Johnson County Sheriff Lonny Pulkrabek said the most important goal for addicts is to get them into substance abuse treatment, and he's not sure if a naloxone program would achieve that. That said, he said a distribution program might be worth considering.
"My first blush is, if it can save lives, maybe it can make sense,"
Steve Spenler, director of the Johnson County Ambulance Service, said that while naloxone is effective, it also must be carefully administered. He said his staff is trained to administer the drug to improve a patient's respiration but not necessarily to wake them up.
"Then you're faced with an individual who can be combative," Spenler warned. "We don't want to get into that situation. We want to get them where their breathing is better."
Spenler also noted that naloxone has a shorter period of effectiveness than that of most opioids, meaning the naloxone can wear off before the other drug does.
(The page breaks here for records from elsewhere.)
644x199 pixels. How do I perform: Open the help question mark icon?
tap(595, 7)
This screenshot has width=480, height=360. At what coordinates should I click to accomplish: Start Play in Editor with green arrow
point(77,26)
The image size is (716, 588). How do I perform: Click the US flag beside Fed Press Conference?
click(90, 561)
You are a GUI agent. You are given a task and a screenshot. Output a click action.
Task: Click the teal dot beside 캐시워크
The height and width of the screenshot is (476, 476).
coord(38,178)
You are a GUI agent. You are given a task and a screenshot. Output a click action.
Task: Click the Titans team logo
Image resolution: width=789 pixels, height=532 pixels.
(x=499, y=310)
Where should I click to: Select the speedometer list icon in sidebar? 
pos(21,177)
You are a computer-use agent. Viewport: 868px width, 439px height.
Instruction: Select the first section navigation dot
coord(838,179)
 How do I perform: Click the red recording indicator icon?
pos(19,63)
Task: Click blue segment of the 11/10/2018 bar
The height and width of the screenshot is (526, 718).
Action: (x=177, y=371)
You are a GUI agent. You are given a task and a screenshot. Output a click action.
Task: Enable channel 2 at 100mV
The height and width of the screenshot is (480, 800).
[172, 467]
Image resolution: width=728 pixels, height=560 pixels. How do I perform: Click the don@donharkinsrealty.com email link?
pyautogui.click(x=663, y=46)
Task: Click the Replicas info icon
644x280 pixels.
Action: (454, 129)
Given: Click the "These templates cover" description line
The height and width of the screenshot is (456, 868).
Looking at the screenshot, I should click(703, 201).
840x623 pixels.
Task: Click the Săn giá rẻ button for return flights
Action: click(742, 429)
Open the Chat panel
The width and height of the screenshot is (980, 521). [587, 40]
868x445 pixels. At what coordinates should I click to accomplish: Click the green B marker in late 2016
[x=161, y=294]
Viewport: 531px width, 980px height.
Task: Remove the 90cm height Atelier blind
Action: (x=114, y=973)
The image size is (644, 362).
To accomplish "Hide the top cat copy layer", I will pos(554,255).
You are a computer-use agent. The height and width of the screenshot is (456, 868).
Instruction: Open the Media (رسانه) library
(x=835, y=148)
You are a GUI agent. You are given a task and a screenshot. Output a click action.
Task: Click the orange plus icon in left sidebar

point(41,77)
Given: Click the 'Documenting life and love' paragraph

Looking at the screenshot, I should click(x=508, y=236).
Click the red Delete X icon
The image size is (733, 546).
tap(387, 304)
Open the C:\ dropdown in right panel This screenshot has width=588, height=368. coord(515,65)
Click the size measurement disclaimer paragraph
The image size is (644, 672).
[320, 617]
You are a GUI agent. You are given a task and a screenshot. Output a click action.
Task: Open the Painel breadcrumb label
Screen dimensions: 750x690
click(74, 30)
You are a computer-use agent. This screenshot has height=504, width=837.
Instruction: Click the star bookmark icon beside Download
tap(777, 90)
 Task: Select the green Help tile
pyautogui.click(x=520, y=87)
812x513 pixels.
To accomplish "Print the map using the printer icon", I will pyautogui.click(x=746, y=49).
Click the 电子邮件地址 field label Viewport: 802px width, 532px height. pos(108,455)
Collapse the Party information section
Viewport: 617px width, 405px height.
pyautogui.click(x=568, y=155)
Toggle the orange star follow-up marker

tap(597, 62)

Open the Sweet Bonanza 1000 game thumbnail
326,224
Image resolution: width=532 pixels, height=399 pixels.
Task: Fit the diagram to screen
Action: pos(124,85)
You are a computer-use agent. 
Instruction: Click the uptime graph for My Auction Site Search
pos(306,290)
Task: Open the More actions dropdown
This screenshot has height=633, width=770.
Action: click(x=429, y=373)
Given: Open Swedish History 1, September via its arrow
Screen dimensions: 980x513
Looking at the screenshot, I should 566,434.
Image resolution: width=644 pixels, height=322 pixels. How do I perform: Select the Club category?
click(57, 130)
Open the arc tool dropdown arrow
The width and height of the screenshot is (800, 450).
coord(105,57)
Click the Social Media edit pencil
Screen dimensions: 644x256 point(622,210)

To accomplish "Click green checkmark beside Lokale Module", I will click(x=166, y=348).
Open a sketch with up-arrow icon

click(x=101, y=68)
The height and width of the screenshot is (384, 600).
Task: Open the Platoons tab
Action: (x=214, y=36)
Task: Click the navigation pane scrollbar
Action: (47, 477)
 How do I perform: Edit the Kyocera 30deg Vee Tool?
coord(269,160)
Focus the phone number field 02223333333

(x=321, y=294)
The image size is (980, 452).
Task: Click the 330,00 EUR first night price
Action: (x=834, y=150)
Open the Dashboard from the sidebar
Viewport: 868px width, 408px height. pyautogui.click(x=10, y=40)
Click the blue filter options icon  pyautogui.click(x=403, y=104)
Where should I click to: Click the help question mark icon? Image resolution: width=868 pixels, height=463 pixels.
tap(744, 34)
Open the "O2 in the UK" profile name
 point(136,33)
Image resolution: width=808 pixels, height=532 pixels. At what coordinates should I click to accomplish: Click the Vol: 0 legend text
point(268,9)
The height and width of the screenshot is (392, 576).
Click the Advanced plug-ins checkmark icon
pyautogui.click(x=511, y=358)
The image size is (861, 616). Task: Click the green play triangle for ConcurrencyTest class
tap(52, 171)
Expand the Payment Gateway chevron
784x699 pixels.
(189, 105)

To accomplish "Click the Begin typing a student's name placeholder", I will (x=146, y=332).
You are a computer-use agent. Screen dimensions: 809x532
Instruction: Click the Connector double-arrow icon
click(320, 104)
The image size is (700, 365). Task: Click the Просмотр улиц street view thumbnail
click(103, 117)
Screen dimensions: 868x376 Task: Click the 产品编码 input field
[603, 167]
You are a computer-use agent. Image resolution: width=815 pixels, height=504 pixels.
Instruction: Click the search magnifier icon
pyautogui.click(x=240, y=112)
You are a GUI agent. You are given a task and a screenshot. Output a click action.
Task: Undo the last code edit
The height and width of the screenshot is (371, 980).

As Andrews with the Cedar Rapids Fire Department said, "It's not a magic pill."
"I think there's some potential benefit to (a naloxone program) with the mind-set that it's a stop gap measure," Andrews said. "If a well-researched and well-administered program was in place, sure, there's potential for benefit."
Ultimately, however, Andrews said the goal is to get an overdose patient into long-term, definitive care and work toward ending the addiction.
For Hensch, a naloxone distribution program is just common sense.
"If something is killing people and you can keep them alive, why wouldn't you do it?" he asked. "You can't treat someone's addiction if they are dead."